> [EXERCISE OBJECTIVE]: From the fault analysis text, pull out word for word the part that begins with the words containing "Fault Analyses" and ends with "overall system reliability.".

── PROVIDED PASSAGE

Fault Analyses
Fault analysis is an essential tool for the determination of short-circuit currents that result from different fault phenomena, the estimation of fault locations, the identification of under-rated equipment in electric power systems and the sizing of various system components. The CYME power engineering software features a comprehensive fault analysis module to assist engineers in the assessment of the effects of short-circuit of varying severity on the overall system reliability.
Features
The knowledge of the magnitude of the short-circuit current that can be present at any point in an electric system is crucial to ensure the system’s reliability. The abnormal current level produced by faults put an important stress on the electrical equipment, and if the latter are not properly rated, it could lead to equipment damage, personnel injuries and system downtime.
The Fault Analysis module of the CYME power engineering software is a comprehensive module offering various analyses and functionalities to help engineers carefully assess issues related to short-circuit.

────
── DATA RECORDS

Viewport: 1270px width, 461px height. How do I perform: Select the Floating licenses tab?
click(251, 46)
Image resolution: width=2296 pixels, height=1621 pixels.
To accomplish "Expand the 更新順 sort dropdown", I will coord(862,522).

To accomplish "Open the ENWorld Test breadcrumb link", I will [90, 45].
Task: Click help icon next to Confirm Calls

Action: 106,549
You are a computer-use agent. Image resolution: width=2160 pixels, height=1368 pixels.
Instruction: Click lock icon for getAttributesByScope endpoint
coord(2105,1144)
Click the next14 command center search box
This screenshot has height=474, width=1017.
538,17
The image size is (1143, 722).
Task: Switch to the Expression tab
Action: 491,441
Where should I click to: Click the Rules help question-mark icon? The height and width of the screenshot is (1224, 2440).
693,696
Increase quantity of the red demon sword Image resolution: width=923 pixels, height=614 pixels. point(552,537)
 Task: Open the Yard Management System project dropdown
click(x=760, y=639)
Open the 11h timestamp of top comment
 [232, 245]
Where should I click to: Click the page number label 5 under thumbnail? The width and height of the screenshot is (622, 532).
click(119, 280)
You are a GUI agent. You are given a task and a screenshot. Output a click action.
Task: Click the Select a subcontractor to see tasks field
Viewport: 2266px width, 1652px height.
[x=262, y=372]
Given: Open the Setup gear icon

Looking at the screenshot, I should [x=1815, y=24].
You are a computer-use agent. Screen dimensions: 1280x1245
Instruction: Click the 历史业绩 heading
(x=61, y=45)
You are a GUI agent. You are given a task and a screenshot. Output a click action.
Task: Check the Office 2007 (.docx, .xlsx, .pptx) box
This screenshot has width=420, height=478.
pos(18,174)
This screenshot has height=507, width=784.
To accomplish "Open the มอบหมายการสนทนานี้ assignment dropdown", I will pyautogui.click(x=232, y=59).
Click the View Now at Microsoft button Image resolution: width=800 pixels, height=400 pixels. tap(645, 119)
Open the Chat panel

────

> [COMPLETED TASK]:
Fault Analyses
Fault analysis is an essential tool for the determination of short-circuit currents that result from different fault phenomena, the estimation of fault locations, the identification of under-rated equipment in electric power systems and the sizing of various system components. The CYME power engineering software features a comprehensive fault analysis module to assist engineers in the assessment of the effects of short-circuit of varying severity on the overall system reliability.